Imohi alleges that the threats resumed when he returned to Nigeria a year later. Thus he again departed for the United States, where he has remained until the present. He claims that he can not stand silent in the face of female circumcision, and believes the persecution will resume if he returns to Nigeria.

The immigration judge and the BIA found Imohi's testimony incredible and denied both his application for asylum and his request for a withholding of deportation. Imohi sought review from this Court.

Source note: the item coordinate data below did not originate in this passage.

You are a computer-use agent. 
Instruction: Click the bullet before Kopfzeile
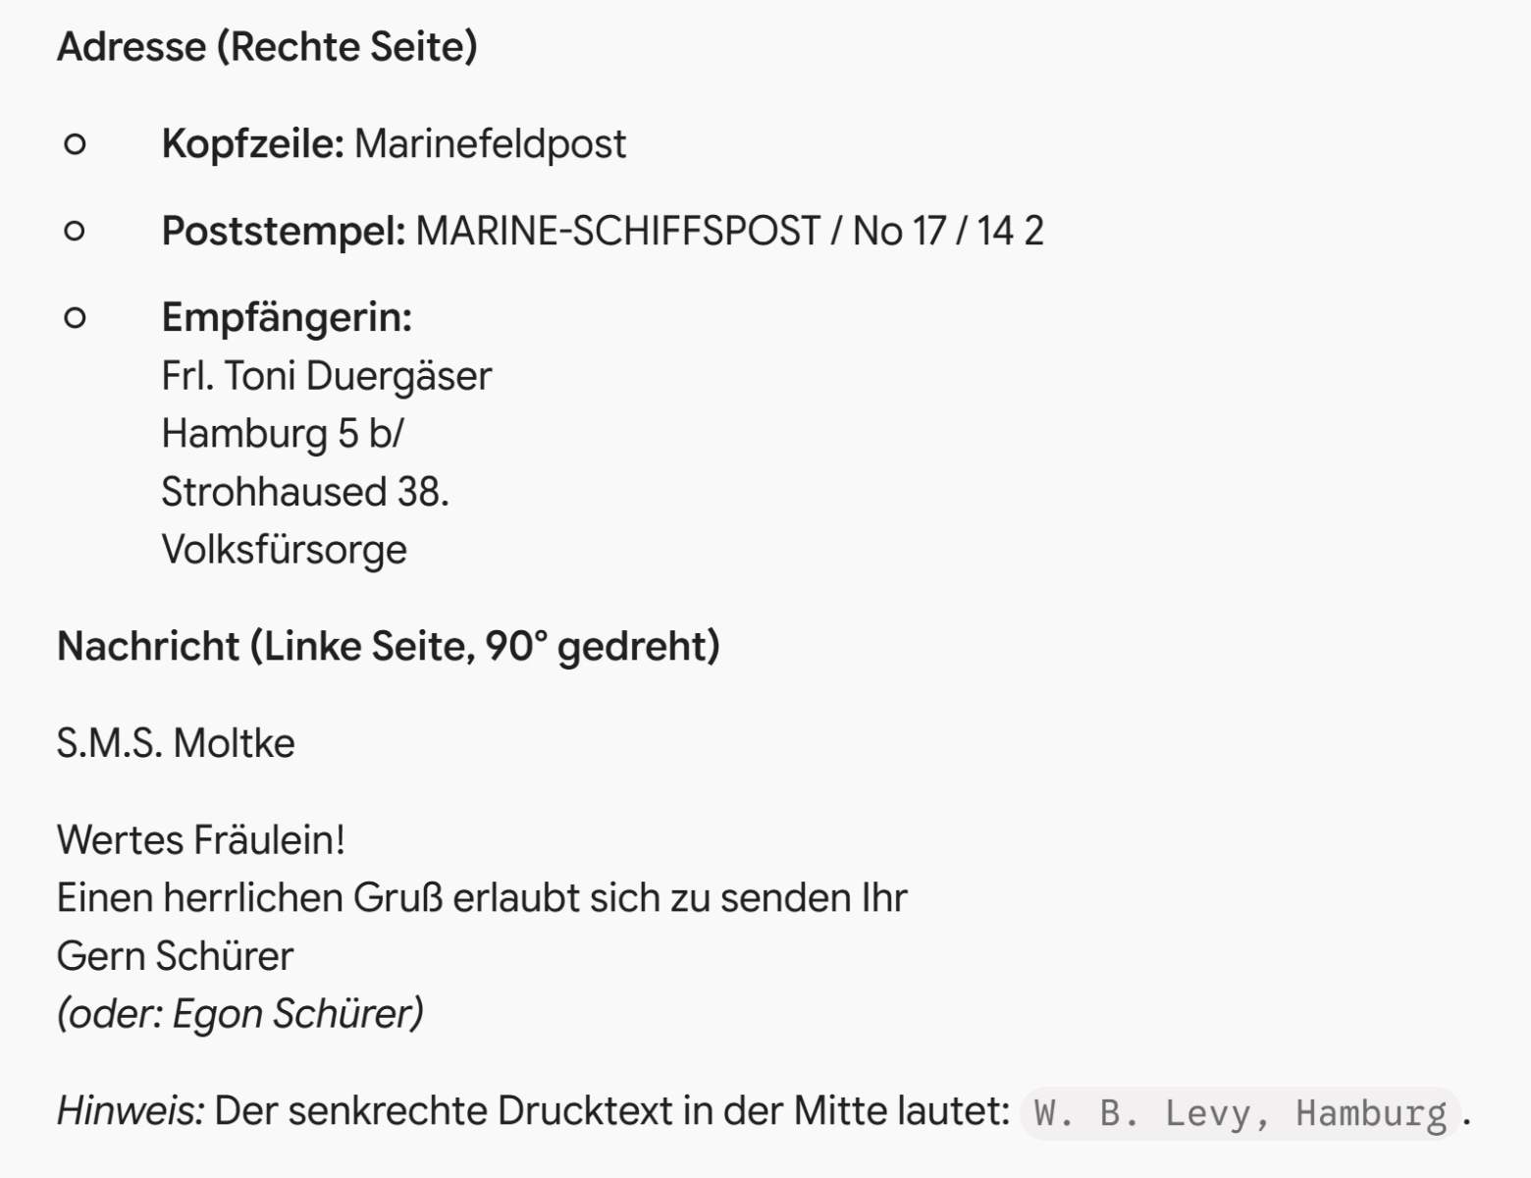(x=75, y=145)
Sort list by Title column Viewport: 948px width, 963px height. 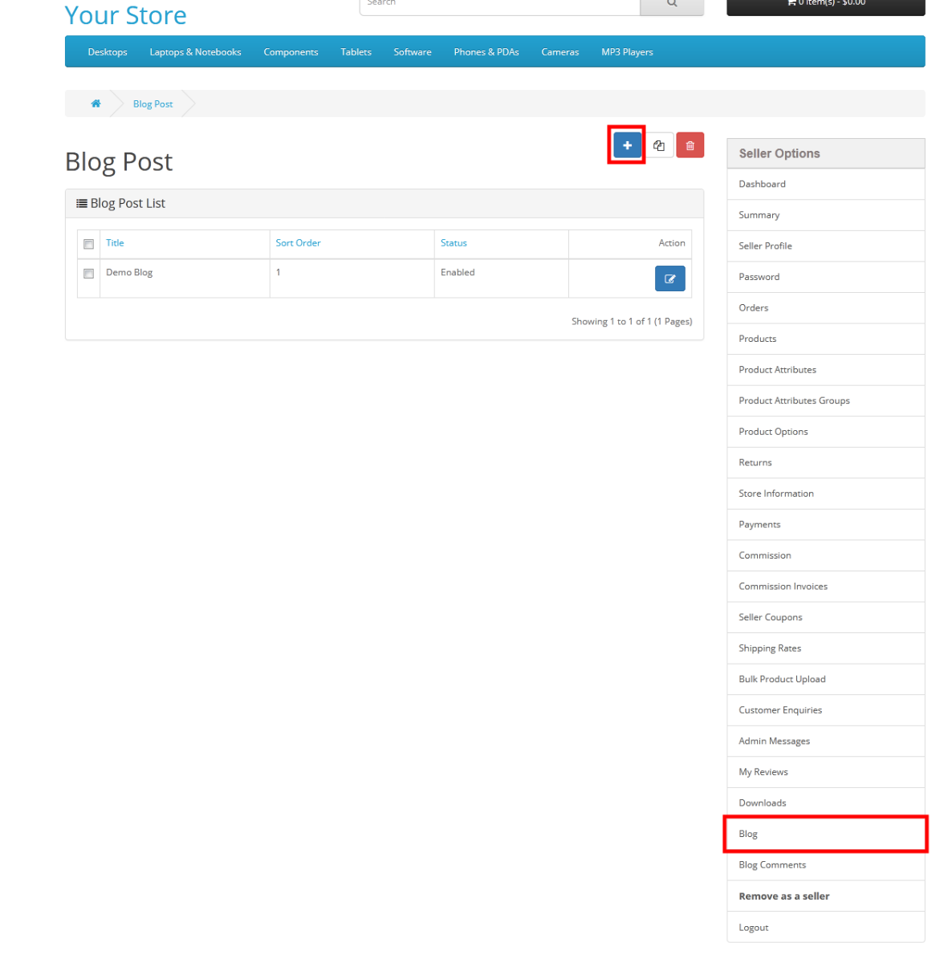coord(115,243)
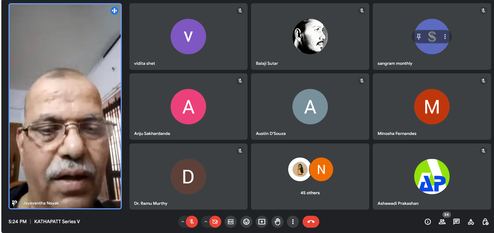This screenshot has width=494, height=233.
Task: Open sangram monthly tile's three-dot menu
Action: (x=445, y=36)
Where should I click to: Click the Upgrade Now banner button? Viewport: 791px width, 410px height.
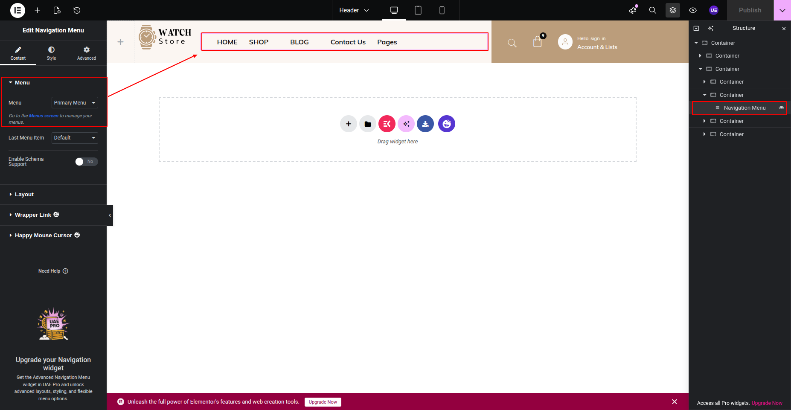(323, 402)
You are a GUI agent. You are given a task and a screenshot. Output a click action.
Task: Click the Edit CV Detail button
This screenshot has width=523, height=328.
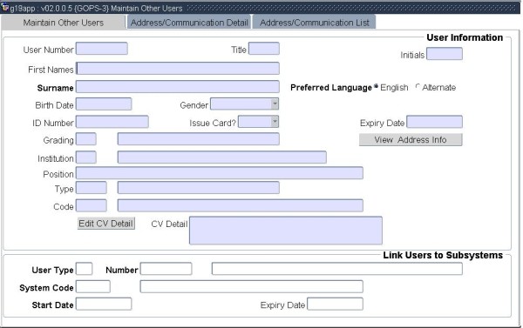(x=106, y=223)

Standard of Review An alien seeking either asylum or withholding of deportation carries the burden of proving eligibility for relief. However, the standard of proof is different for each. For withholding of deportation the alien must show that deportation will more likely than not result in persecution. I.N.S. v. Stevic, 467 U.S. 407, 413, 81 L. Ed. 2d 321, 104 S. Ct. 2489 (1984). For asylum, the plaintiff need only show a "well-founded fear" of persecution, a less exacting standard than the "more likely than not" standard utilized for withholding of deportation. I.N.S. v. Cardoza-Fonseca, 480 U.S. 421, 94 L. Ed. 2d 434, 107 S. Ct. 1207 (1987). The "well-founded fear" standard has both an objective and a subjective element.

The subjective component may be satisfied by an applicant's credible testimony that he genuinely fears persecution. The objective component requires a showing by credible, direct, and specific evidence of facts supporting a reasonable fear of persecution on the relevant ground.

Shirazi-Parsa v. I.N.S., 14 F.3d 1424, 1427 (9th Cir. 1994) (internal quotations and citations omitted).

We must uphold the BIA's determinations regarding asylum and withholding of deportation if "supported by reasonable, substantial, and probative evidence on the record considered as a whole." 8 U.S.C. § 1105(a)(4). See also, I.N.S. v. Elias-Zacarias, 502 U.S. 478, 482, 117 L. Ed. 2d 38, 112 S. Ct. 812 (1992). We will only reverse if the evidence presented is such that "a reasonable fact finder would have to conclude that the requisite fear of persecution existed." Elias-Zacarias at 481 (citation omitted). This deferential standard applies to the BIA's determinations of credibility as well as its determinations of fact. Berroteran-Melendez v. I.N.S., 955 F.2d 1251, 1256 (9th Cir. 1992).

Application We conclude that the BIA's decision here must be upheld. The BIA's supported its credibility finding with specific, cogent reasons. Id. The BIA first noted that Imohi did not apply for asylum during his first deportation proceedings in 1981; nor did he apply when he returned to the United States; nor did he apply at any other time prior to being on the verge of deportation and discovering how long it would take to process the application. The BIA then referenced the credibility factors discussed by the immigration judge. Those factors included (1) the discrepancy between Imohi's application and his testimony regarding which pigeon, the first or second, included the death note; (2) the lack of corroborating evidence that Imohi established PAFC, when one would expect such evidence to exist; (3) the incredibility of Imohi's claim he did not apply for asylum during the 1981 proceedings because he did not realize how serious the Elders were when he also alleged that his aunt had been murdered by the Elders prior to this time; and (4) the inconsistency between the alleged strength of Imohi's beliefs and his inactivism since coming to the United States. In addition, we note the discrepancy between Imohi's initial basis for asylum--the infringement on his reproductive rights--and the later claim that he had been previously persecuted for actively dissenting against female circumcision. These facts provide more than substantial evidence for the BIA's decision.